10 de maio de 2010

Rua de Sant Joan


Maria Luiza Martins
Picasso sente um princípio de cansaço, trabalhou seguidas horas na pintura da tela grande, no centro do seu estúdio e, por breve momento, faz uma pausa apreciando as últimas pinceladas dadas, que ficaram bem no tom que queria. Buscou aquele efeito, pintando durante todo o dia. Na janela ainda bate a claridade, mas o atelier começa a perder a luz natural. Entardece, mas o sol ainda não se pôs.
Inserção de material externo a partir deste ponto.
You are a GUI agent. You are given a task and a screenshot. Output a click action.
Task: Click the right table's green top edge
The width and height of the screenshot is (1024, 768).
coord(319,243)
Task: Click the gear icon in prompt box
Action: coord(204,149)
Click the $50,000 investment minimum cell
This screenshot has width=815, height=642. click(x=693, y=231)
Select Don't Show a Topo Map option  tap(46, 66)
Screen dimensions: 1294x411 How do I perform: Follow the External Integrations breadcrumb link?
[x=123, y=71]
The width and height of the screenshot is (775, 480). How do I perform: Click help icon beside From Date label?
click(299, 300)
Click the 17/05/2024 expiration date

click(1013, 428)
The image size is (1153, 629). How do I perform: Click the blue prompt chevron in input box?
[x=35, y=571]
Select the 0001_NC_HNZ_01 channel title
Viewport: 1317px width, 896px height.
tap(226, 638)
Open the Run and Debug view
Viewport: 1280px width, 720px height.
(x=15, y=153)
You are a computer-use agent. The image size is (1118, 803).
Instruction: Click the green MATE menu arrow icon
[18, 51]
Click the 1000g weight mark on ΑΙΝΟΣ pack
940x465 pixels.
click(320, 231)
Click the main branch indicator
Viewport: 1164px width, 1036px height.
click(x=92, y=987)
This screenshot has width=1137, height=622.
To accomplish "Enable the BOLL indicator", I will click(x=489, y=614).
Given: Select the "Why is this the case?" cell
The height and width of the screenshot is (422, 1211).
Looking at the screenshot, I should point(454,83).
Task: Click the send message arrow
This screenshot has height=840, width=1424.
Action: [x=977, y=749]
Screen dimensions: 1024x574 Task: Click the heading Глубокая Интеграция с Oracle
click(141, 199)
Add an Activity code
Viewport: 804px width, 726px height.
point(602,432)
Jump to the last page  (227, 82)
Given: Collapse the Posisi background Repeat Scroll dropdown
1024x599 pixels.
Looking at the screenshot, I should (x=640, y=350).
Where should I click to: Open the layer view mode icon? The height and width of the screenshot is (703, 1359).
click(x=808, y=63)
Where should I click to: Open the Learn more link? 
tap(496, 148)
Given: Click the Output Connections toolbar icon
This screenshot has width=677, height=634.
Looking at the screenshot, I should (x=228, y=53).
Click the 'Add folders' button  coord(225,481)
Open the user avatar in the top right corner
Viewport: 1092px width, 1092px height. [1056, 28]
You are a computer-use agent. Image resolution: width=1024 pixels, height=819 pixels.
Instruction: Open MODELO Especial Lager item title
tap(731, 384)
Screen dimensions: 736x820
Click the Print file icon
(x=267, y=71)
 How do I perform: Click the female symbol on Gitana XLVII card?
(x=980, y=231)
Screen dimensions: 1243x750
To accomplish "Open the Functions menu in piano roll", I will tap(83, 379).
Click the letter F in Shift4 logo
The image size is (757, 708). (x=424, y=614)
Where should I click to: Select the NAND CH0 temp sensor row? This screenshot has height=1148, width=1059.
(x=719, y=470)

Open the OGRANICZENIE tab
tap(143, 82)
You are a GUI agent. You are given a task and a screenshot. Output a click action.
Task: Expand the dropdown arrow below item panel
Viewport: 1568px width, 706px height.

Vai até a janela e olha pra fora, para a Rua de Sant Joan, e avista os passantes lá em baixo, caminhando em direção à igreja, de onde o som dos sinos chama os fiéis. A tarde é fria, ele sente através da sua camisa de trabalho. Os transeuntes também sentem o frio caindo, todos caminham agasalhados. O artista gosta dos movimentos das pessoas pela rua. E da cor uniformizando as fachadas dos prédios, que já apresentam as janelas escurecidas, pois que a pouca luminosidade do fim do dia ainda não pediu o acender das luzes. A meia claridade cria tons que unem as calçadas e os passantes. Todo o conjunto faz uma cor de harmonia de sentimento que bate em seu peito, no compasso do tanto que pintou adiantando a sua grande obra interrompida. As tintas frescas da sua tela o cansaram por hoje. Aprecia o que vê lá fora. O peitoril da janela ainda recebe um resto de cor de sol que se despede.  Seu olhar se amansa e se envolve destas cores terminando o dia.  A noite está chegando como um abraço à Rua Sant Joan, tal como uma proteção à cidade. Debruça-se no peitoril, participando da tarde, e da rua. Picasso se emociona. Sente um misto de cansaço com o encanto inusitado da tarde. Logo é tomado dessa comoção doce do momento.

Ligeiro, pega um cartão e esboça o entardecer da rua amiga. As cores são do recolhimento, duma paz de fim do dia. Em rápidos gestos reproduz a sua rua, a sua querida Rua de Sant Joan.